In Valdevieso v. Damalerio, this Court explained that an attachment is a proceeding in rem and that the right of ownership of an individual over a sale registered after such attachment is limited and subject to the prior registered lien, to wit:

The preference created by the levy on attachment is not diminished even by the subsequent registration of the prior sale. This is so because an attachment is a proceeding in rem. It is against the particular property, enforceable against the whole world. The attaching creditor acquires a specific lien on the attached property which nothing can subsequently destroy except the very dissolution of the attachment or levy itself. Such a proceeding, in effect, means that the property attached is an indebted thing and a virtual condemnation of it to pay the owners debt. The lien continues until the debt is paid, or sale is had under execution issued on the judgment, or until the judgment is satisfied, or the attachment discharged or vacated in some manner provided by law.
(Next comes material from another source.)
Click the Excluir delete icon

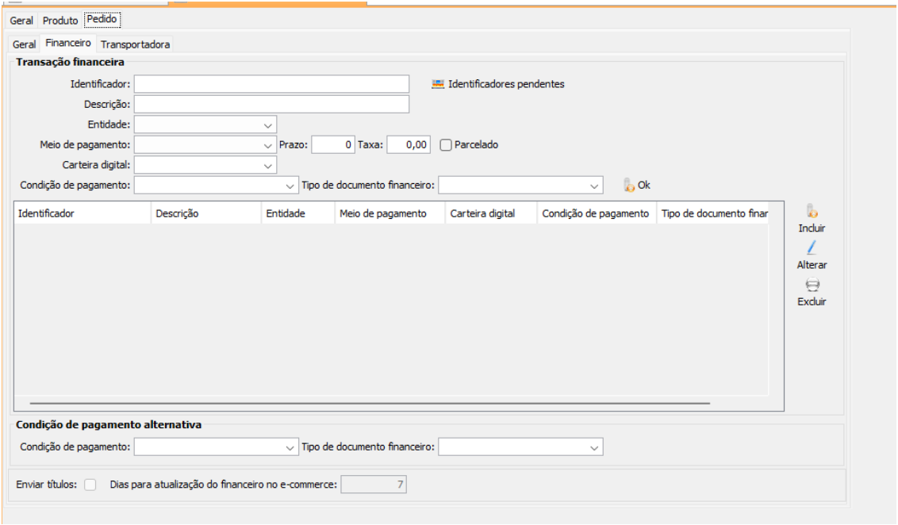(x=812, y=285)
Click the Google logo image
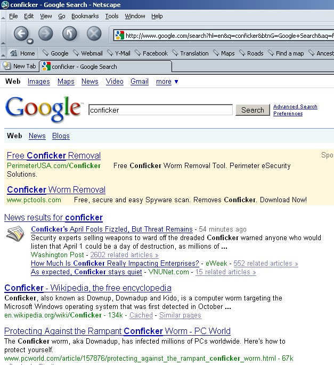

Thus, in the registry, the attachment in favor of respondents appeared in the nature of a real lien when petitioner had his purchase recorded. The effect of the notation of said lien was to subject and subordinate the right of petitioner, as purchaser, to the lien. Petitioner acquired ownership of the land only from the date of the recording of his title in the register, and the right of ownership which he inscribed was not absolute but a limited right, subject to a prior registered lien of respondents, a right which is preferred and superior to that of petitioner.

The sale between petitioners and Benito was undoubtedly a valid transaction between them. However, in view of the prior levy on attachment on the same property, petitioners took the property subject to the attachment. Petitioners, in buying registered land, stood exactly in the shoes of their vendor, Benito, and their title ipso facto became subject to the incidents or results of the pending litigation between Benito and respondent. DENIED.